**PROBLEM DESCRIPTION:**
At the line that includes "The image size is (1234, 623).", begin writing out the entries below exactly, and continue through the last line without adding anything.

"""

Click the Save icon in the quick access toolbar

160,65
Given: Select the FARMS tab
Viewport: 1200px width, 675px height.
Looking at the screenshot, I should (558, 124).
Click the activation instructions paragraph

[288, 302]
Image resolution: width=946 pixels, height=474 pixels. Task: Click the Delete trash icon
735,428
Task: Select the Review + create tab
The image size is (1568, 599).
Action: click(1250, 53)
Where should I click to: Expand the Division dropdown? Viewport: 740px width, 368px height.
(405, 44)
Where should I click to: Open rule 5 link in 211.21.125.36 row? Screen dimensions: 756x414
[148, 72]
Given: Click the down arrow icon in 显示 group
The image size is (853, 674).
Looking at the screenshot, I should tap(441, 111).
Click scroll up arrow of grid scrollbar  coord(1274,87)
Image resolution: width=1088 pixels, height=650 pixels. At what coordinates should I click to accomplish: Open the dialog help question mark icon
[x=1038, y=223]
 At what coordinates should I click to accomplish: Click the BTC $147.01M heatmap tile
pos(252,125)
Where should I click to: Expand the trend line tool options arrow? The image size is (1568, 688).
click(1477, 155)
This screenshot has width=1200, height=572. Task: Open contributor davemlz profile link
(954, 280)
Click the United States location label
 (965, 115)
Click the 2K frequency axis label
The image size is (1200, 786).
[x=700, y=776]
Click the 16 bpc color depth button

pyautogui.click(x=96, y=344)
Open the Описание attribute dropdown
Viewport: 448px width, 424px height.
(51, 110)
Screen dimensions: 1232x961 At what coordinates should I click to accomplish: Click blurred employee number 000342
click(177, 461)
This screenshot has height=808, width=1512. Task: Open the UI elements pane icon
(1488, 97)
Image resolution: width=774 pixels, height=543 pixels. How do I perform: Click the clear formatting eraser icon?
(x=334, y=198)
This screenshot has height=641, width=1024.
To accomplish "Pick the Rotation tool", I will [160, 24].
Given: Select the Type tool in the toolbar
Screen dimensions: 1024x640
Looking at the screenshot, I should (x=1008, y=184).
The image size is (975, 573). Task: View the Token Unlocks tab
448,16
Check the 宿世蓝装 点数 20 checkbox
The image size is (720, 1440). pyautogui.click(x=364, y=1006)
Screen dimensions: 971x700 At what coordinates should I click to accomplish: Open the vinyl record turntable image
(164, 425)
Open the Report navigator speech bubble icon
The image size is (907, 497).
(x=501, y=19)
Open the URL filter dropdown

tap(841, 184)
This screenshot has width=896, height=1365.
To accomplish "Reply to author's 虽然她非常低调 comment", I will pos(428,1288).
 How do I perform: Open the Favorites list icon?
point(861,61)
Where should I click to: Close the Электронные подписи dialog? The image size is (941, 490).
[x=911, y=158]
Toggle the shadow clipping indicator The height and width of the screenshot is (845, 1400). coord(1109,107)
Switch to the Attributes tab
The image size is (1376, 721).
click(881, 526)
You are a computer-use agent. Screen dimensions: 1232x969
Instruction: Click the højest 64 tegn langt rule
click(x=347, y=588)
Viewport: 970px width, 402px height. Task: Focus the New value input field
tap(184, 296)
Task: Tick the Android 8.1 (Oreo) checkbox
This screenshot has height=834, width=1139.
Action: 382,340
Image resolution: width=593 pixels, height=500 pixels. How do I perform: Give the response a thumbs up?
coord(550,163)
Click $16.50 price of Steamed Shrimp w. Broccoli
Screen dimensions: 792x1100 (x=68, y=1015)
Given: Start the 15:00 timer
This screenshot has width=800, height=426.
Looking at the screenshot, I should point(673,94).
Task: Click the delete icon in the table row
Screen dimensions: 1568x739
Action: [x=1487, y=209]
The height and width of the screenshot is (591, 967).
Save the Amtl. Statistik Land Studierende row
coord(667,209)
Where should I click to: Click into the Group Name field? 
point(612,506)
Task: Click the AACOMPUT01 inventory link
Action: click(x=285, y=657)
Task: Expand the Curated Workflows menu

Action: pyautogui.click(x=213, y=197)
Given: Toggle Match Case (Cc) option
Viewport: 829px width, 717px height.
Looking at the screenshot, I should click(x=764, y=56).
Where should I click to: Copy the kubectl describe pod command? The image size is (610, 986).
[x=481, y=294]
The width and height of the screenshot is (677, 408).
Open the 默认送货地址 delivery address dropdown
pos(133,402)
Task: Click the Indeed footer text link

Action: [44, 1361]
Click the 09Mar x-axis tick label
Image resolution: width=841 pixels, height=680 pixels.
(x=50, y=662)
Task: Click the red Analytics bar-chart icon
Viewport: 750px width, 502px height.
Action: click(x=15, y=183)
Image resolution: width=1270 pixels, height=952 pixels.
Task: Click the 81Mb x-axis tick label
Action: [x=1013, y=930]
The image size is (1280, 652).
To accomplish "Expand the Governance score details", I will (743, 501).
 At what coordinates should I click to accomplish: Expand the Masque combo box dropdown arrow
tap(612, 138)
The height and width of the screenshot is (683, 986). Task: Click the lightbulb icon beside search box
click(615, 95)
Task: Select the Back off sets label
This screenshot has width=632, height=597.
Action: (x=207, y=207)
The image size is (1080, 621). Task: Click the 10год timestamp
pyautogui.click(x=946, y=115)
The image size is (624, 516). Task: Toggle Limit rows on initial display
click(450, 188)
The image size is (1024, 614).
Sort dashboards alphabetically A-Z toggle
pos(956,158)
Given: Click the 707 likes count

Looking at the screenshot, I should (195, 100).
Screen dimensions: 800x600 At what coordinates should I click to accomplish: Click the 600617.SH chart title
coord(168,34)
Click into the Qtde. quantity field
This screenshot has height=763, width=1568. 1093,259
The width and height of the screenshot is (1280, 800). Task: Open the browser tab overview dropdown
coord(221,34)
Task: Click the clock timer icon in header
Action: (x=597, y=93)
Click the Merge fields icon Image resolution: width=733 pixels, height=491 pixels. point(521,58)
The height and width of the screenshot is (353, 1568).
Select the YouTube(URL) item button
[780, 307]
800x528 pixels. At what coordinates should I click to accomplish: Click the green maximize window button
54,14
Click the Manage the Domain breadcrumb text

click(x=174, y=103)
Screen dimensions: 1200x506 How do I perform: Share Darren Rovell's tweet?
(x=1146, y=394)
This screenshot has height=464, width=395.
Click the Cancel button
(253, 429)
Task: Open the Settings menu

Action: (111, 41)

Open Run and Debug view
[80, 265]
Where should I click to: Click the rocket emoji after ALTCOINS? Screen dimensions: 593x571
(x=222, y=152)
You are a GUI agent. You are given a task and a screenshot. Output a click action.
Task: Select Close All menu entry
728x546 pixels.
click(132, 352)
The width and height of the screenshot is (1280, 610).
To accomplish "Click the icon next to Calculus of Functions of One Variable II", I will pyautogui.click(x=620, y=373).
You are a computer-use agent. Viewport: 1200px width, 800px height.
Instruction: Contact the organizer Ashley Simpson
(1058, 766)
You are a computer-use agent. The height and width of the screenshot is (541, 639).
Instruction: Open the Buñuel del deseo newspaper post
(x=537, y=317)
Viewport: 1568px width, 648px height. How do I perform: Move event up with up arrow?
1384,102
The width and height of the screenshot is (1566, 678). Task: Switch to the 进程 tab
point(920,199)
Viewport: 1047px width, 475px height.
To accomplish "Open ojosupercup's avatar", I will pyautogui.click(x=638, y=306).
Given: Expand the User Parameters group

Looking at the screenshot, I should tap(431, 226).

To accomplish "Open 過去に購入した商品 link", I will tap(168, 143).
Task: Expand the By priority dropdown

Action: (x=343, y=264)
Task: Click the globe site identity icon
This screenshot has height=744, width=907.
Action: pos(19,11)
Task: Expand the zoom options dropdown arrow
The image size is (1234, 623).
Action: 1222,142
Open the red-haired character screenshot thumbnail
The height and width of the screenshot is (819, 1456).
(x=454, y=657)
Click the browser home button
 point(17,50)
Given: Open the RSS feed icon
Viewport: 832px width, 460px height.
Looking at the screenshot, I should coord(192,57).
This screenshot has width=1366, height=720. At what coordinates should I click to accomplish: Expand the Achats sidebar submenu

"""

**EXERCISE OUTPUT:**
The image size is (1234, 623).
Action: 1222,142
Open the red-haired character screenshot thumbnail
The height and width of the screenshot is (819, 1456).
(x=454, y=657)
Click the browser home button
 point(17,50)
Given: Open the RSS feed icon
Viewport: 832px width, 460px height.
Looking at the screenshot, I should coord(192,57).
This screenshot has width=1366, height=720. At what coordinates should I click to accomplish: Expand the Achats sidebar submenu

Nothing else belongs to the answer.